Le protocole MCP permet aux agents IA d'exécuter des tâches de manière autonome, mais les risques de sécurité explosent. Une étude révèle que des attaquants peuvent, par des techniques telles que l'obfuscation des noms d'outils ou de fausses erreurs (12 méthodes au total), tromper l'agent pour qu'il exécute des opérations malveillantes, et même les modèles les plus avancés n'y échappent pas. L'équipe de l'Université des Postes et Télécommunications de Beijing publie le benchmark de sécurité MSB, qui révèle grâce à des tests en environnement réel : plus un modèle est performant, plus il est vulnérable aux attaques. Le nouvel indicateur NRP équilibre pour la première fois sécurité et utilité, offrant une mesure cruciale pour renforcer la défense des agents IA.

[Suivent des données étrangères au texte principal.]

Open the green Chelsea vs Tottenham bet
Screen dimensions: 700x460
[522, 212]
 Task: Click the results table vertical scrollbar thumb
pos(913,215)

Récemment, des projets open source d'agents IA comme OpenClaw ont connu un immense succès dans la communauté des développeurs. Avec une simple phrase, l'agent peut automatiquement vous aider à écrire du code, rechercher des informations, manipuler des fichiers locaux, voire prendre le contrôle de votre ordinateur.
Derrière cette autonomie impressionnante des agents se trouve la capacité fournie par l'appel d'outils, et le MCP (Model Context Protocol, protocole de contexte de modèle) est justement l'interface qui unifie l'écosystème des outils IA. Tout comme l'USB-C permet à un ordinateur de se connecter à divers périphériques, le MCP permet aux grands modèles d'appeler des outils externes (système de fichiers, navigateur, base de données, etc.) de manière standardisée.
Face à un écosystème si vaste, même OpenClaw, qui mise sur les commandes natives, a intégré le M via un adaptateur pour accéder à des capacités outils plus étendues.
Cependant, à mesure que le « bras » de l'IA s'allonge, le danger augmente aussi. Et si l'outil appelé par l'Agent était lui-même empoisonné par un pirate ? Et si les messages d'erreur renvoyés par l'outil contenaient des instructions malveillantes ?
Lorsque le grand modèle exécute ces instructions sans méfiance, vos données privées, vos fichiers locaux et même les droits d'accès à vos serveurs deviennent la proie des hackers.
Pour combler le vide en matière d'évaluation de la sécurité de l'écosystème MCP, une équipe de recherche de l'Université des Postes et Télécommunications de Beijing, entre autres, a lancé un benchmark de sécurité spécifique au protocole MCP : le MSB (MCP Security Bench). L'étude révèle que : les attaques à chaque étape du MCP sont efficaces. Plus le modèle est performant, plus il est susceptible d'être attaqué. L'article a été accepté à l'ICLR 2026.
Lien de l'article : https://openreview.net/pdf?id=irxxkFMrry
Code : https://github.com/dongsenzhang/MSB
Les risques de sécurité MCP derrière les Agents
Figure 1 : Framework d'attaque MCP
Le MCP élargit considérablement les capacités des Agents, mais aussi considérablement la surface d'attaque. Dans l'écosystème MCP, le flux d'appel d'outils d'un Agent comprend généralement trois étapes :
1. Planification de la tâche (Task Planning) : L'Agent sélectionne l'outil approprié en fonction de la requête utilisateur, via le nom et la description de l'outil.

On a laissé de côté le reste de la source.